8.30.2009

The Drive-by Photo Tourist

I plan on making a camera, a front car bumper camera that captures the events of the low road at 192 frames per second. So that the next time I drive from Michigan to Tennessee or from Tennessee to Michigan I will have visual documentation of the distinct variations in road kill along that particular North/South route. Michigan deer is far messier (I drove over fifty yards of entrails and blood coming up I-69 near Coldwater and then encountered four other blood-splattered sections before Lansing) than Arkansas armadillos (they just hang out on the side of the road stiff, like footballs with claws, moving only if caught by the wind of an eighteen-wheeler) but both are alluring animals- dead or alive.

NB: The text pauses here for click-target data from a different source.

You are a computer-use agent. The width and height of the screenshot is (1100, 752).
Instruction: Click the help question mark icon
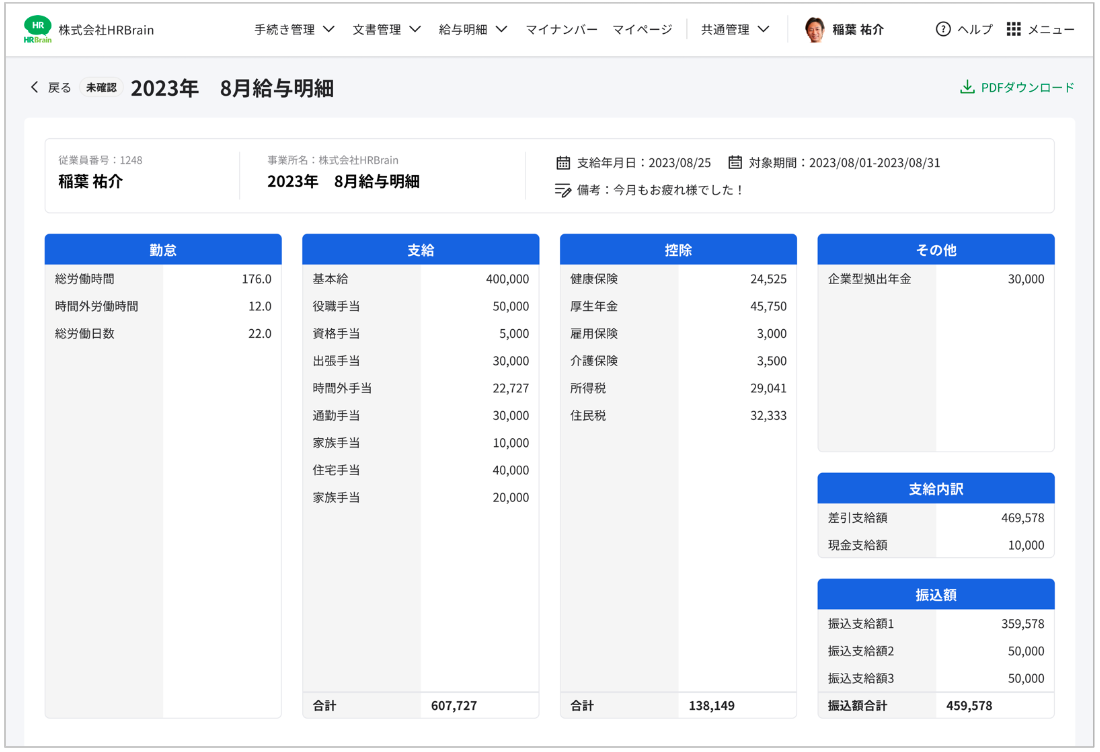click(943, 29)
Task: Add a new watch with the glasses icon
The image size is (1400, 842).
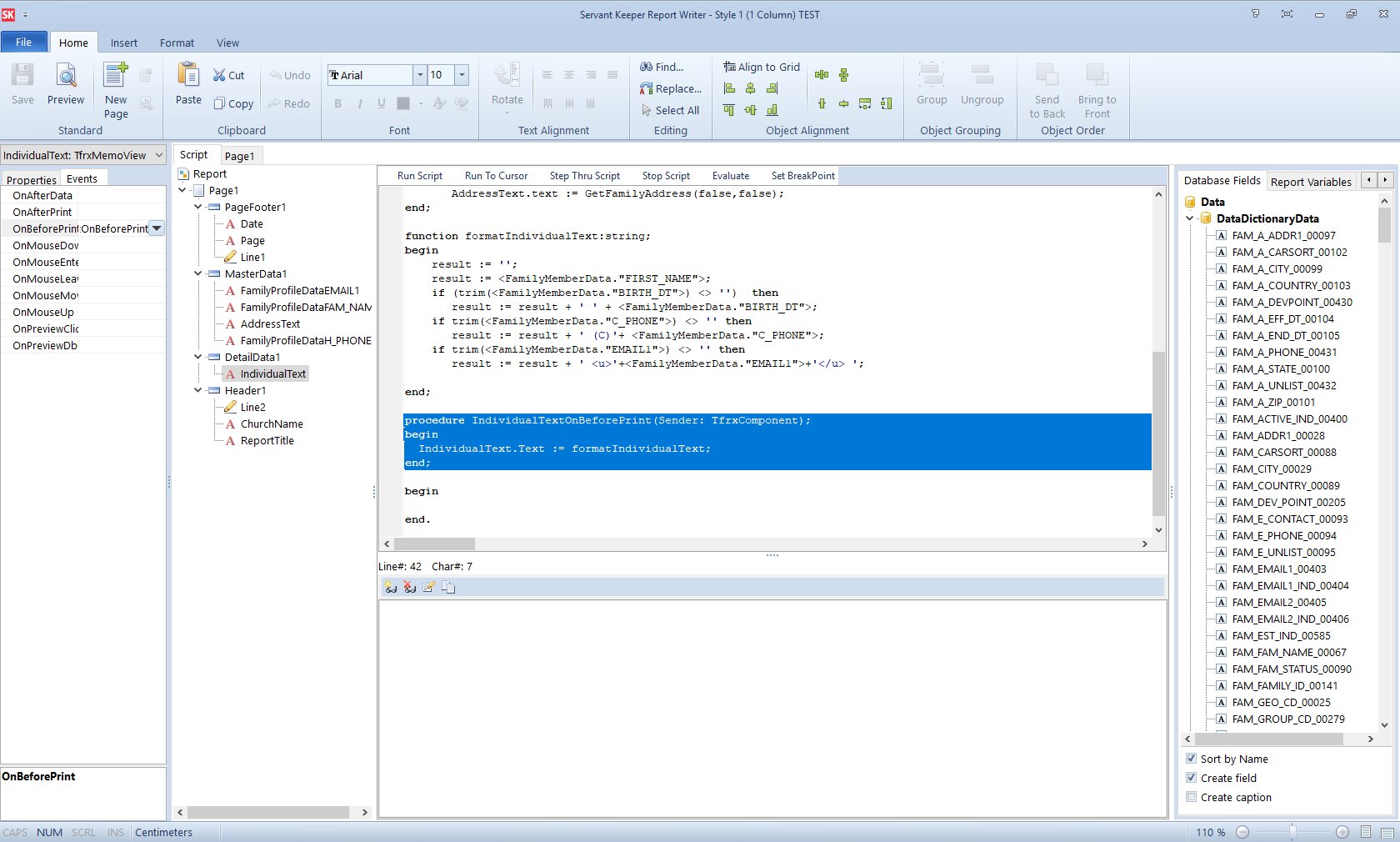Action: tap(390, 587)
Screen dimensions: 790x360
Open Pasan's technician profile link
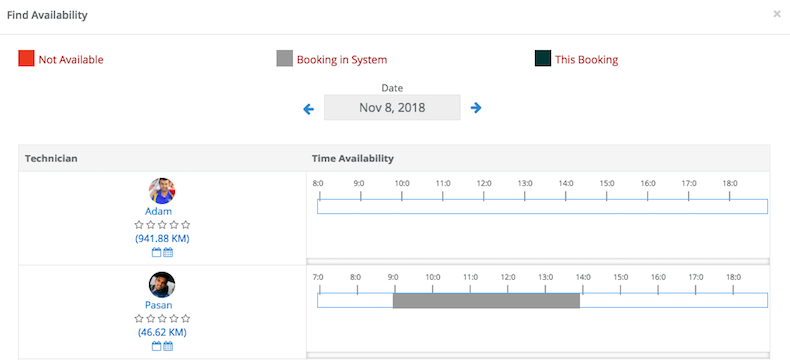158,305
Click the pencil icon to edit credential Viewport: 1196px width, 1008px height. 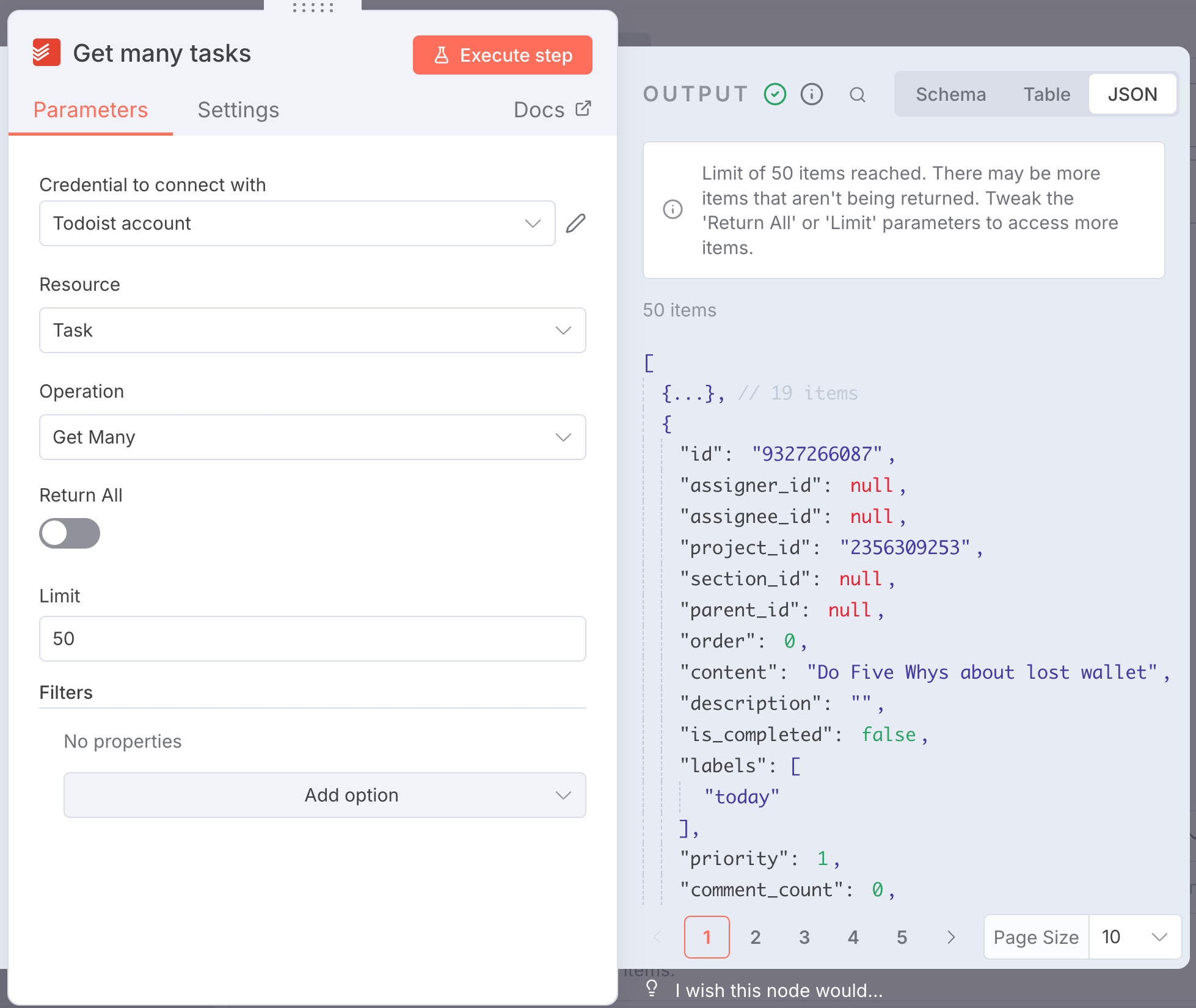point(575,224)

I’d like to have a camera covering the low road because I pretty much have the high road under control. I am able to take pictures, text, administer eye drops, and sharpen pencils while driving.

I was in Northern Indiana by the time the sun started to come up and turn Muncie into a setting straight out of a Dutch landscape (or an Enya CD cover):

SUNRISEdrive

There is no other way to see the midwest farm country. I know this because I grew up there and all the farmers got up early not just because it is a good time to milk cows but because it looks cool.

And it is all about looks in the end. It was a little over a year ago in Badwater Basin when Bethany and I discovered our true vocational calling, capturing sunsets in our hearts. Sunrises are sunsets somewhere so these count too:

P1200729

P1200731

Roadkill to hippy in one entry. I’m available for your next dinner party.